▸ Source text:
* * * * * * *
I can’t remember the first time I met Tatiana. It was probably sometime in 2012, the year I started the PhD program at USC Rossier. The last time I saw her was during our final project meeting of 2023, in November. During this time, I was fortunate to experience Tatiana in different ways.

Tatiana was my teacher for causal methods in the summer of 2013. That class was not a joy; my thoughts about it could be politely expressed as: “This is for the birds.” Between the headaches, however, I recall Tatiana saying that her pedagogical goal was for us to develop our “intuition” for quasi-experimental analysis. To my surprise, I actually developed some causal intuition: in my research design class this semester, I was able to explain — with confidence! — the idea behind regression discontinuity designs and how RD studies such as the ones Tatiana did were vital to reforming placement policies in community colleges.
* * * * * * *
▸ Dataset section:
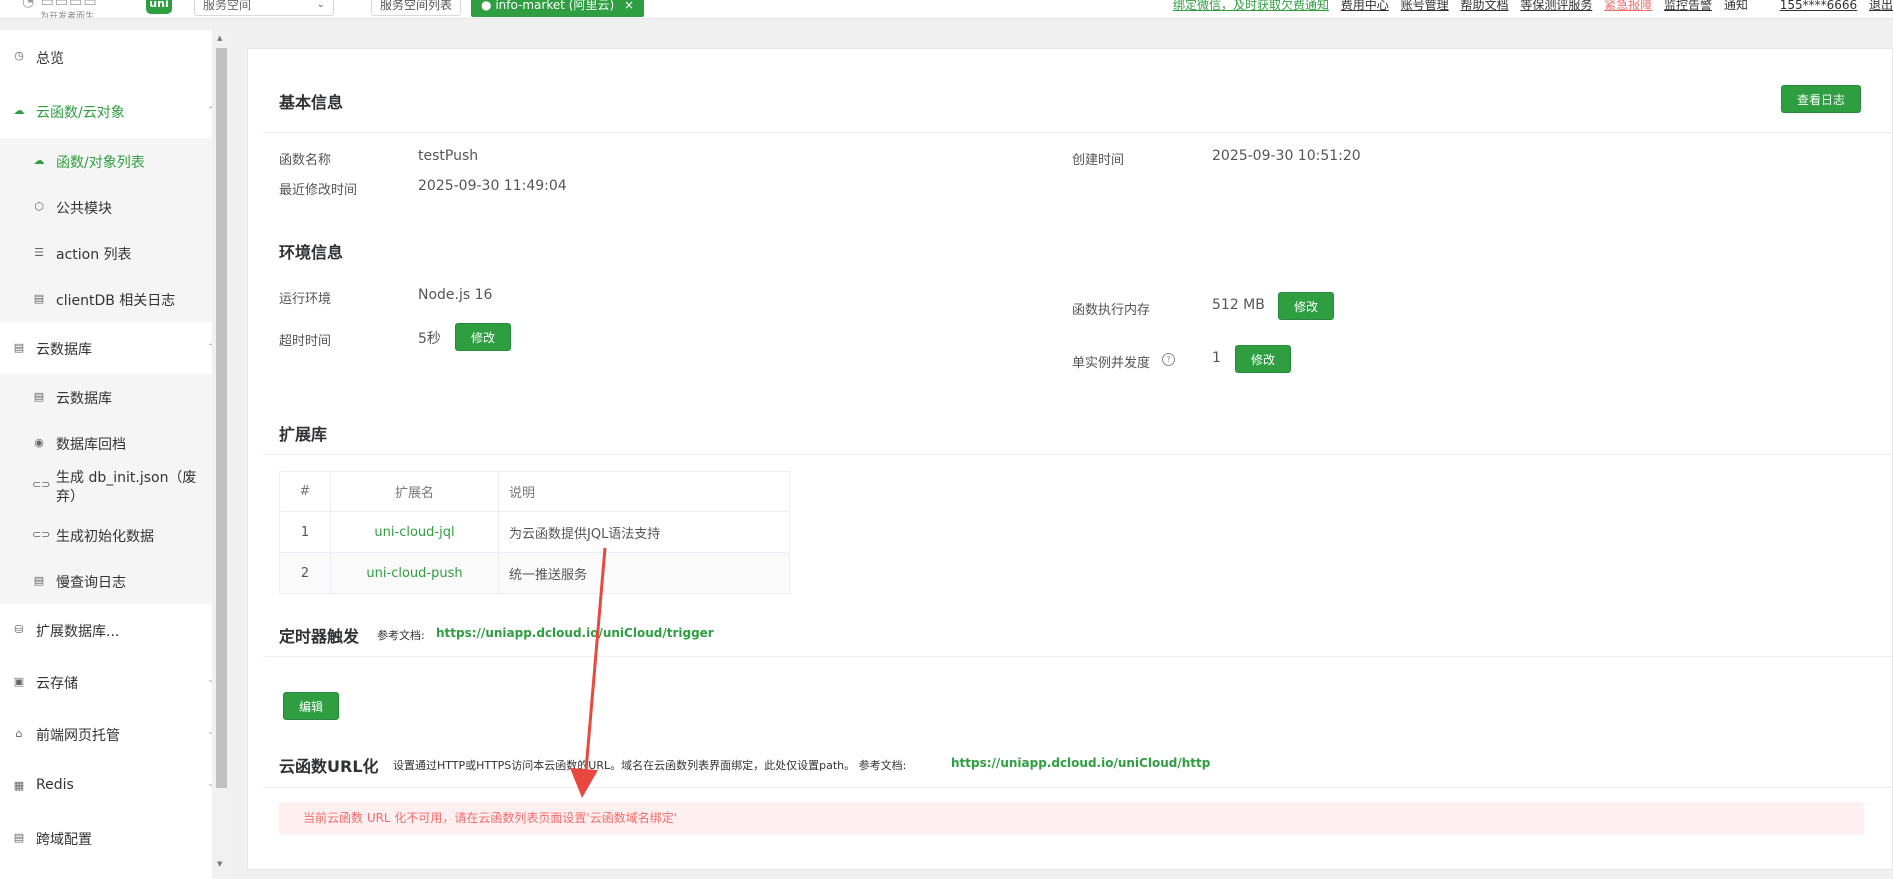  I want to click on sidebar-item-label: 云函数/云对象, so click(80, 113).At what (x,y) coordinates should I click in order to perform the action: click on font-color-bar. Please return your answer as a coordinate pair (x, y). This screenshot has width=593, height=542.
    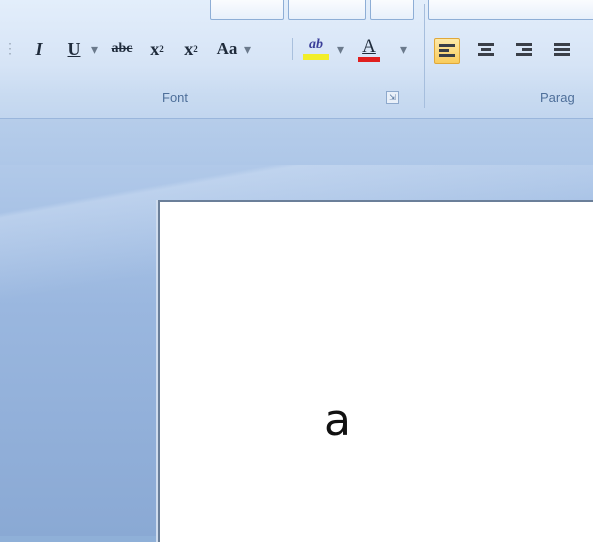
    Looking at the image, I should click on (369, 59).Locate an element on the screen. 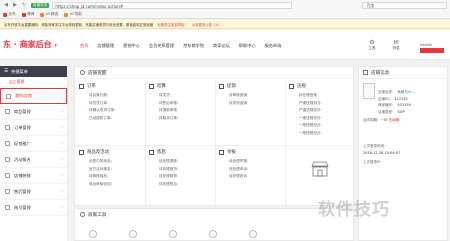  reminder-row: 待发货订单： is located at coordinates (111, 104).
* * * * * * *
▸ Problem set:
A) Repeat everything in the remembrance of Tatiana from "Tatiana was my" down to "in community colleges.".
B) Answer these questions using the remembrance of Tatiana:
(i) In what year did the writer probably first meet Tatiana?
(ii) What did Tatiana teach the writer in the summer of 2013?
(iii) In which month of 2023 did the writer last see Tatiana?

▸ Numbered responses:
A)
Tatiana was my teacher for causal methods in the summer of 2013. That class was not a joy; my thoughts about it could be politely expressed as: “This is for the birds.” Between the headaches, however, I recall Tatiana saying that her pedagogical goal was for us to develop our “intuition” for quasi-experimental analysis. To my surprise, I actually developed some causal intuition: in my research design class this semester, I was able to explain — with confidence! — the idea behind regression discontinuity designs and how RD studies such as the ones Tatiana did were vital to reforming placement policies in community colleges.

B)
(i) 2012
(ii) Causal methods
(iii) November